We came back from the country to attend the wedding of my cousin Asher’s only son. While Asher and I shared much growing up – our fathers were exceptionally close brothers and Asher was my Uncle Julius’s only child – outside of funerals, these days I never see him. Of the seven children and many progeny of our rabbinic grandfather, only Asher’s family remains orthodox. They are prosperous and very decent people, community leaders, do-gooders and politically conservative. They no longer reach out to us. Still, it was going to take more than a deluge to keep me from crossing over to New Jersey and attending the wedding.
By the time we get there, the gilded country club is swarming with orthodox celebrants, the men in brimmed hats and dark suits, the women in long-sleeved fancy dress, all huddled in buzzing clans when not stalking the opulent buffet.
I get myself a vodka (yes, before noon), nibble at sushi, chat with another long-lost cousin about why the French don’t allow headscarves in public places. I stand clapping halfheartedly on the sidelines when a mob of singing men usher in the groom for the bedecken or traditional veiling of the bride. I find my Aunt Rae, Asher’s mom, now well into her nineties and hardly able to stand. I improvise a little dance holding her shriveled hand high, stepping forward and backwards, half circling around her chair, smiling into her twinkling eyes. She is thrilled with the attention though I am not at all sure she knows who I am: Uncle Julius died suddenly (as did my dad a few months later) in 1983; Aunt Rae and I have hardly seen each other since.
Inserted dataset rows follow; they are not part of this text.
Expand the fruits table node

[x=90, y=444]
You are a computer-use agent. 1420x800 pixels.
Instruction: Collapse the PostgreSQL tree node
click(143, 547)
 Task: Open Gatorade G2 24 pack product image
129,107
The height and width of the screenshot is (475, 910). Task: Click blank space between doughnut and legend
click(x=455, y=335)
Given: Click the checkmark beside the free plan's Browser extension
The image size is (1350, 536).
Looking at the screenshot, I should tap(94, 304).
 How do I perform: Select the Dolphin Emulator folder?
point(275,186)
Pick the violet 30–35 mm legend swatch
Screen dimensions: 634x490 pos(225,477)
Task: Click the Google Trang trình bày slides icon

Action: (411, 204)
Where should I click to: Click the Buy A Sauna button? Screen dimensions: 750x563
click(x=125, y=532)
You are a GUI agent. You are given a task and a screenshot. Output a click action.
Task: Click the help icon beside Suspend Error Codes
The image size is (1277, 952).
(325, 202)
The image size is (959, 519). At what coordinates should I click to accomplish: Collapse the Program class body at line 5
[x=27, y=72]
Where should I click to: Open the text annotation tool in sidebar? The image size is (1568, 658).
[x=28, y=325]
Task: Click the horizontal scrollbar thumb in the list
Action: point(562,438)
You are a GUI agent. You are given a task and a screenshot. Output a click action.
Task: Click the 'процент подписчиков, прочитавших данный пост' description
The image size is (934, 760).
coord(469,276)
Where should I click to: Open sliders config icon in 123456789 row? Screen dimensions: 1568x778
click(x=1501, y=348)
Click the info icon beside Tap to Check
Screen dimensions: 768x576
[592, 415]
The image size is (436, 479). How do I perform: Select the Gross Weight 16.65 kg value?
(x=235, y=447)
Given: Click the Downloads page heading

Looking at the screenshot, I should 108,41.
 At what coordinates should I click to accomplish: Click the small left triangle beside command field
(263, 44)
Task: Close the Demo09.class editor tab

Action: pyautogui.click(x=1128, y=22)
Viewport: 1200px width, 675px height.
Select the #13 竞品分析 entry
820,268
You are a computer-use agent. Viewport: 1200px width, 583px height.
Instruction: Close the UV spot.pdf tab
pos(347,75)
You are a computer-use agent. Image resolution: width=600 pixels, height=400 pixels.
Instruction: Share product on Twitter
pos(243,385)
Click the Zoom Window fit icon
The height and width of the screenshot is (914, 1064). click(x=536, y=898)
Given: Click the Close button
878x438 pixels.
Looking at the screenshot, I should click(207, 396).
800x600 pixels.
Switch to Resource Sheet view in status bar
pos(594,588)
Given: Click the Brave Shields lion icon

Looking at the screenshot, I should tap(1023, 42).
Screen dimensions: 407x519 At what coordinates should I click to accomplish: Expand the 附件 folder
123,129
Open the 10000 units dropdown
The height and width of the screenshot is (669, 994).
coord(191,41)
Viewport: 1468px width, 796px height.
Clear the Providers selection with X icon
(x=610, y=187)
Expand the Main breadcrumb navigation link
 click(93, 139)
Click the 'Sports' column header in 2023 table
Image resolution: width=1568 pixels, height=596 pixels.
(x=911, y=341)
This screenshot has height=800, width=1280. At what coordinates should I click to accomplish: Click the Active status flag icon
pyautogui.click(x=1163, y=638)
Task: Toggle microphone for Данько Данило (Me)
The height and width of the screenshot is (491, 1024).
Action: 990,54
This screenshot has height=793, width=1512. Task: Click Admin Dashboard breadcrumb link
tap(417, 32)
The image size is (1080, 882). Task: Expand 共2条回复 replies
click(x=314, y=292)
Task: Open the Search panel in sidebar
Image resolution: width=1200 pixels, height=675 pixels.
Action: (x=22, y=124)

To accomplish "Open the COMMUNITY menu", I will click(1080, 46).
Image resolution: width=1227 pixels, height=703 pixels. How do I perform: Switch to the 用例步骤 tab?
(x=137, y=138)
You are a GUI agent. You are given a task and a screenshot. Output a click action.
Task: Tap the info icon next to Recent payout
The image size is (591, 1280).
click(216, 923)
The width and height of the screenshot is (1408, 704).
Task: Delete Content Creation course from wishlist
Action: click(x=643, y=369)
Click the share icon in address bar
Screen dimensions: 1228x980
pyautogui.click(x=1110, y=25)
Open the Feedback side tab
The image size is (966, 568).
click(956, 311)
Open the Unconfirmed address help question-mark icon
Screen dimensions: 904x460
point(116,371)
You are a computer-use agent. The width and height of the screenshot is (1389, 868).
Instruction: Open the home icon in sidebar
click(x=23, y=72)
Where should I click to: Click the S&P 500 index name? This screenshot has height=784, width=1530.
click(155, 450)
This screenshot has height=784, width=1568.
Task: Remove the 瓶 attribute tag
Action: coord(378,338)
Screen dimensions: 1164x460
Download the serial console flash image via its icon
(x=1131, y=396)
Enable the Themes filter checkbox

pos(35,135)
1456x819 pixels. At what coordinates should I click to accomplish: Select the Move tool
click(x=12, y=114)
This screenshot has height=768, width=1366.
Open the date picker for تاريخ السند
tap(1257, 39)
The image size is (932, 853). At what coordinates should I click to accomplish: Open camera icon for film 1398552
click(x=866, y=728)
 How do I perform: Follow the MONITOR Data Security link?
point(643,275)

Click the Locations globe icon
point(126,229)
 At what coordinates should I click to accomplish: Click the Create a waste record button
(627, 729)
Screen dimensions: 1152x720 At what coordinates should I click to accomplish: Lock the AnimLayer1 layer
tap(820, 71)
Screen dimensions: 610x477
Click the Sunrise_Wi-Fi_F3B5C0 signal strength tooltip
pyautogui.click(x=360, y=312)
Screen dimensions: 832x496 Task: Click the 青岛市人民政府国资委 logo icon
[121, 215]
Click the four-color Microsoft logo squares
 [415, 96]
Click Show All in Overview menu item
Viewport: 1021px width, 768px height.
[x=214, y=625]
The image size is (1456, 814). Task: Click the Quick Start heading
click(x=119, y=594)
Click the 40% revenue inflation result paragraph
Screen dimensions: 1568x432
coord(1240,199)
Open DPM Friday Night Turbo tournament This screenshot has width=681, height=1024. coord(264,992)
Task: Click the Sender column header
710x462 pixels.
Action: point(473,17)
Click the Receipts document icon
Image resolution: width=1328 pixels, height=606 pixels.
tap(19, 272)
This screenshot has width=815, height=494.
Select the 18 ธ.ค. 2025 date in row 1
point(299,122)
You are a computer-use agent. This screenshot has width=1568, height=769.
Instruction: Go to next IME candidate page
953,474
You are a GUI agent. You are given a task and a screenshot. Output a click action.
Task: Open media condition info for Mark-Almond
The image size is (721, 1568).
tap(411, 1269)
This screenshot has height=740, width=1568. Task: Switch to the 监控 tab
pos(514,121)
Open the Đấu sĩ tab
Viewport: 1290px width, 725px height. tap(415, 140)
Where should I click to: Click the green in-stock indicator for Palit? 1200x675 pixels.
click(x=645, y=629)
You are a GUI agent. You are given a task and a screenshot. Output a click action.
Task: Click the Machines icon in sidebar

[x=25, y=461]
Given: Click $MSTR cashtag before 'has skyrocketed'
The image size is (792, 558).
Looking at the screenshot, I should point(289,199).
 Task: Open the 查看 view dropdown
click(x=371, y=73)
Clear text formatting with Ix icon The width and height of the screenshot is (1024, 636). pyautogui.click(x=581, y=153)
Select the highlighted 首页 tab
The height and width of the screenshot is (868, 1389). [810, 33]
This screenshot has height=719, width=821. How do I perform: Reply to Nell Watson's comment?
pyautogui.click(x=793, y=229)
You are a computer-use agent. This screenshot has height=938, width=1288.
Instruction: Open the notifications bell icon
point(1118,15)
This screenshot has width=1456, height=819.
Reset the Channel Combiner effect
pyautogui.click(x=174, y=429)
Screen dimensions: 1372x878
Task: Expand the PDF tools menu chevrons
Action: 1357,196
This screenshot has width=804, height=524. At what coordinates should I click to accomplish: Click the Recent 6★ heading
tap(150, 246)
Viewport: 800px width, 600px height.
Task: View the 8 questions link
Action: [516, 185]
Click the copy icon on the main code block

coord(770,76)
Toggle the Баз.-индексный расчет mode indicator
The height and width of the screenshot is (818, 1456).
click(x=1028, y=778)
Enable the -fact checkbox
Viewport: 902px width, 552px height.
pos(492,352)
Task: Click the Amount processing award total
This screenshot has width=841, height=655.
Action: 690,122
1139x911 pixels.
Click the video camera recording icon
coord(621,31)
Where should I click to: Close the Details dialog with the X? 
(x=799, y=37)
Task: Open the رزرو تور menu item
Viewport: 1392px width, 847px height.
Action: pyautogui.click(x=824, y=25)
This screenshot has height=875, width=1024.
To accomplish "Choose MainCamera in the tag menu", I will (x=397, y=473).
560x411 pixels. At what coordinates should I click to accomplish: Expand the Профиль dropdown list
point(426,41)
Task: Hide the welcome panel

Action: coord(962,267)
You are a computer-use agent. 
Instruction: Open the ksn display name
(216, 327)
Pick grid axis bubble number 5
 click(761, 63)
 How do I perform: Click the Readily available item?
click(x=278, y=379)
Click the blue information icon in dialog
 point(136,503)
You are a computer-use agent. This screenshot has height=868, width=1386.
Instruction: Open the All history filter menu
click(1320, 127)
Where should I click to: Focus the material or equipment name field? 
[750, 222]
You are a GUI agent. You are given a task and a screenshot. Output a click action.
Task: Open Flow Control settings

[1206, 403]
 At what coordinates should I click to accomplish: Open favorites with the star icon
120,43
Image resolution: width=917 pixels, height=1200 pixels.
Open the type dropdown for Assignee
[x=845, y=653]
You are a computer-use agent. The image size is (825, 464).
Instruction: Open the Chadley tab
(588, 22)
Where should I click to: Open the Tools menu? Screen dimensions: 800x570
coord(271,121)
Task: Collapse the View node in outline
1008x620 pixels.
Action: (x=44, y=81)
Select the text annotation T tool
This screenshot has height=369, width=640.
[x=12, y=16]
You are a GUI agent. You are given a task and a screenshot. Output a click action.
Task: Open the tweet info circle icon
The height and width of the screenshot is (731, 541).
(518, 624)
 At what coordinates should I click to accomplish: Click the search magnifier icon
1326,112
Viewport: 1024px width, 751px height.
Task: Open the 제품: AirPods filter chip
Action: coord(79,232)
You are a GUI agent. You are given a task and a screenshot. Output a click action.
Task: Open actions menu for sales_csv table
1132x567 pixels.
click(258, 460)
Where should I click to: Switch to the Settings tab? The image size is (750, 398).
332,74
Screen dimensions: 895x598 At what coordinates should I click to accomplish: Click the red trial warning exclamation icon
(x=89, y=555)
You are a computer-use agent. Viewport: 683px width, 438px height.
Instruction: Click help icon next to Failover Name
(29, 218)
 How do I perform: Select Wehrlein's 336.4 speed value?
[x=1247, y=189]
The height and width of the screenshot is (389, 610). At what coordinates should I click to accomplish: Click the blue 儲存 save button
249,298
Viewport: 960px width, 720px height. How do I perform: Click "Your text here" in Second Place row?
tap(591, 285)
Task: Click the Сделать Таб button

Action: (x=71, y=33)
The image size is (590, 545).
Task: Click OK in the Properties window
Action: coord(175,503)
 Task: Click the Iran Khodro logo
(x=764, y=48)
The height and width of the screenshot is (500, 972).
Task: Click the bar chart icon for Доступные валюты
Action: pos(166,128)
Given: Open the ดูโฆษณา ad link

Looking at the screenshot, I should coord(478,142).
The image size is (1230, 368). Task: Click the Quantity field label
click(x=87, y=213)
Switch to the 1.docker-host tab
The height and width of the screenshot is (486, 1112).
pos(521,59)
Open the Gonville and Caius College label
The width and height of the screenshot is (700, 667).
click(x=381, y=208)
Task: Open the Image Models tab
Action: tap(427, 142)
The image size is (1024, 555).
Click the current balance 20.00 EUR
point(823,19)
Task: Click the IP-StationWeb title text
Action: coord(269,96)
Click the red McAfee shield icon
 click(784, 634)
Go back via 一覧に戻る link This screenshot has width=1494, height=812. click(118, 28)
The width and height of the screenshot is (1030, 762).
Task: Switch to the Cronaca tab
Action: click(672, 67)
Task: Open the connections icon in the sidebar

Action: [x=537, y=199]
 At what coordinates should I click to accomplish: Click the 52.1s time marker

As the festivities wear on, I notice ET wandering around looking woeful. It is not simply that he doesn’t know anyone or that he finds the food bland or that he can’t warm to the piercing klezmer clarinet and certainly shares no desire to join in the raucous dancing on the men’s side of a weird glassed-in waterfall serving as a mechitza or partition between genders. ET tells me that (like his namesake) he feels marooned on some alien planet. Alone of the men, he has neglected to bring a yarmulke (oops, my oversight) and his uncovered bald spot broadcasts singularity in this black sea. (In a crowd where everyone brings their own, it takes me a while to hunt down an extra.) But covering his head does little to assuage my husband’s discomfort.
ET is not an extra-terrestrial: He is French. He is a widely traveled art dealer, fluent in several languages, a man of great emotional intelligence with a degree from an Ivy-league university. He knows a great deal about polite salutations, sporting a boutonniere, preparing a vinaigrette, choosing a wine and properly setting a table. He is at home in all sorts of social settings from garden parties in the home of British Lords to peasants’ huts in Southern India. But this is one crowd whose codes he cannot crack.
During the twenty-two years we lived together and raised our children in France, we had no exposure to the rightist and frum contingent of my family. I am struck anew by the insular, separatist vibe this crowd gives off. Our engagement with B’nai Jeshurun, a progressive synagogue on the Upper West Side is an amnesiac, making me forget the less inclusive ethos of the orthodox. The reminder of all the rigidity with which I was raised could make me want to run and hide all over again. But I prefer to leverage it as a springboard to my own personal choices. Orthodoxy is a way-station, a point of departure in the story of my own religious journey.